St. Paul wrote about this in Galatians 3. First of all, he says that Christ redeemed us from the curse of the law, the curse of having to obey all of God’s commands, the curse that goes all the way back to Eden, the curse that leads to death and separation from God. Then Paul explains – “cursed is everyone who is hung on a tree.” Jesus was hung on a tree, on the cross, and so he was cursed in your place. He took the curse that belonged to every one of us. Jesus reversed the curse of the Garden of Eden by His suffering in the Garden of Gethsemane and by hanging innocently on the cross of Calvary. His resurrection from the dead demonstrates definitively that He is the One who is stronger than Satan and who can plunder Satan’s household and rescue us and all those held captive by his demonic hosts. That is REALLY good news for those of us who need to always be on the lookout for the deception and the lies that originate from Satan.

We’re going to fall, we’re going to fail, we’re going to sin… all of us will.
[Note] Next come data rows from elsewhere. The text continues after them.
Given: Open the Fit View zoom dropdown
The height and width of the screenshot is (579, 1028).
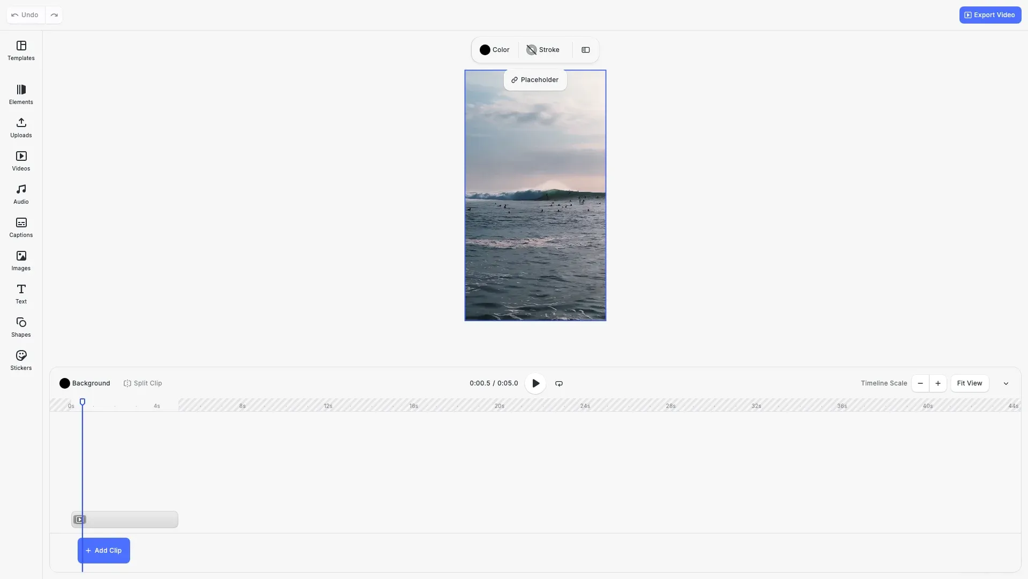Looking at the screenshot, I should pyautogui.click(x=970, y=383).
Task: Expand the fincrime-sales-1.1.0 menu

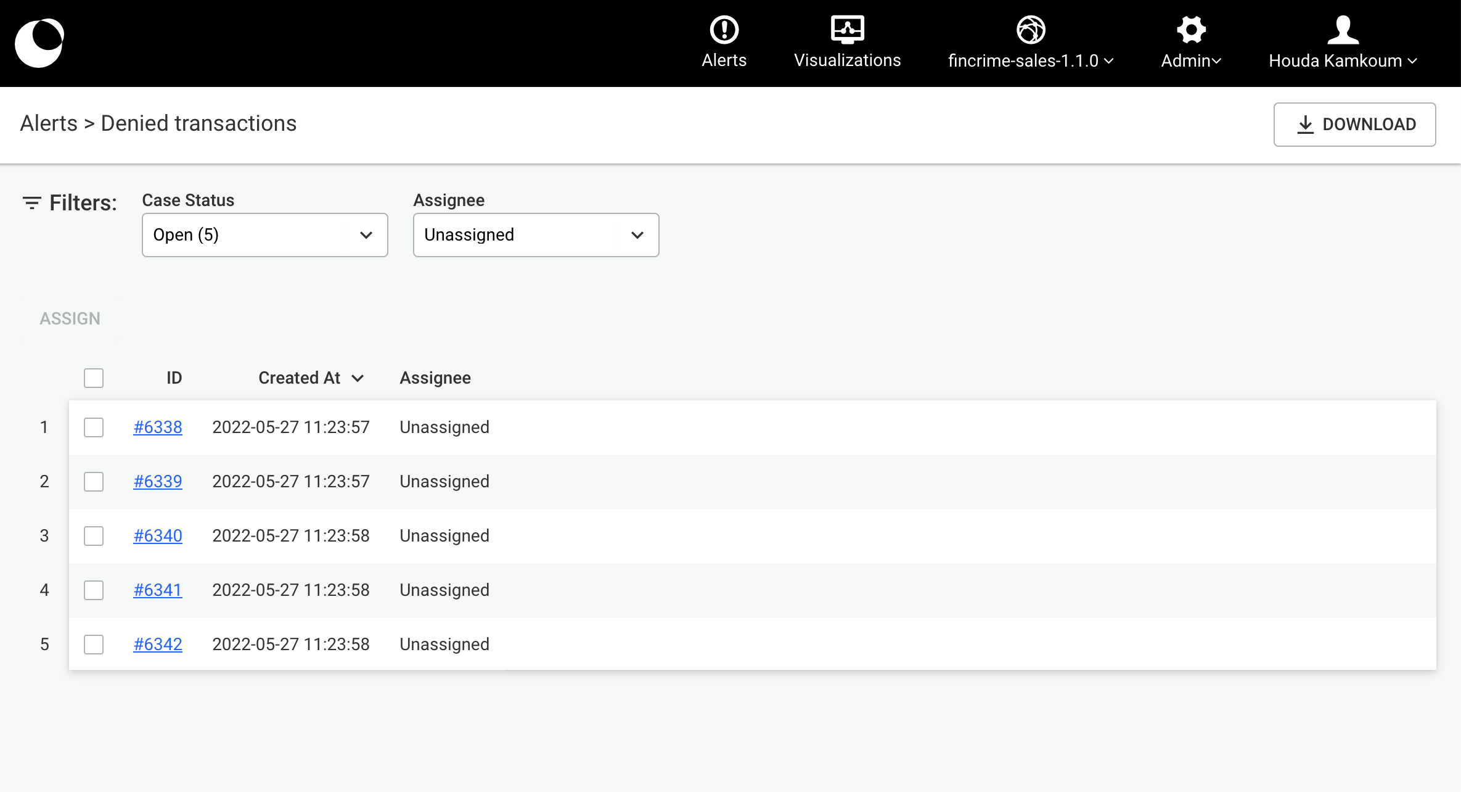Action: pyautogui.click(x=1030, y=60)
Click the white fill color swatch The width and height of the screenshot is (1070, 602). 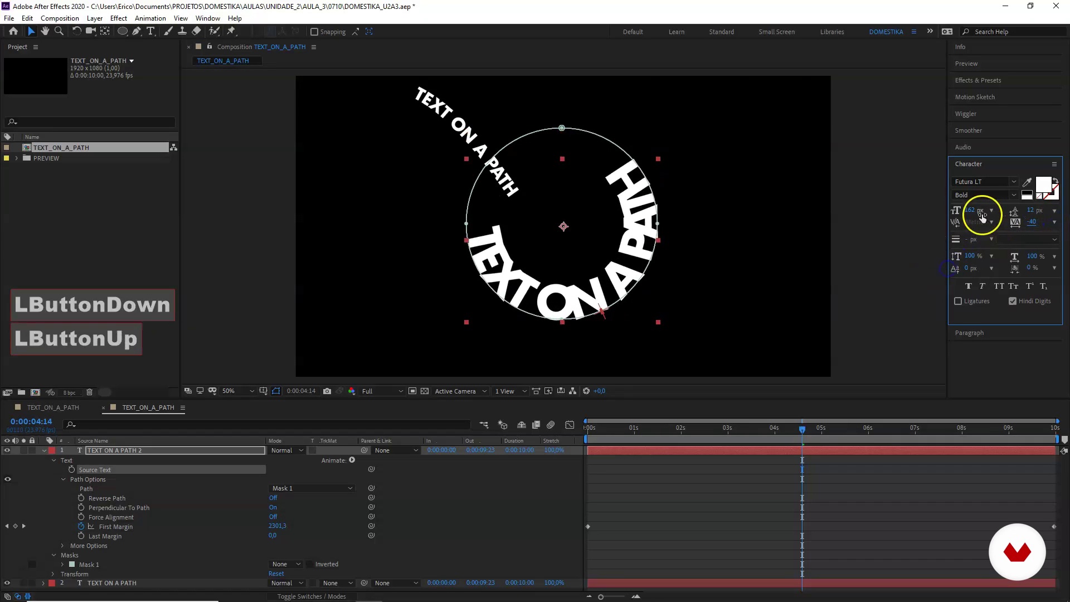(x=1043, y=185)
If you need to turn off the light to confess your sins to God, do it… but do it with the assurance that the curse of those sins has already been undone… forgiven… on the cross… by Jesus.

Accept the curse, the brokenness of the world – the brokenness of our relationship with the environment, the brokenness of our relationships with one another. And oh, the reality of those broken relationships has been made apparent in the last couple of weeks in such a heart-breaking way with the discovery of all the graves at the Kamloops residential school. Yes, we live in a broken, hurting world. God has restored our relationship with Him through the blood of Jesus. He calls us to work hard at maintaining good, healthy, God-pleasing relationships with others in our family, in our church, in our places of work or study, in our community and He calls us to work hard to restore relationships with others that are hurting and broken.

Oh, and just as there is a garden in the very first chapters of the Bible, there is a garden in the very last chapter of the Bible. Revelation 22 pictures a future garden in which the tree of life from Genesis 2 appears again. There, in that garden, the book of Revelation tells us that there will no longer be any curse for those who have staked their lives, their eternity on Jesus, the one who crushed Satan’s head. There will only be the light, the glory, the presence of the Lord God Almighty. Thanks be to God! Amen.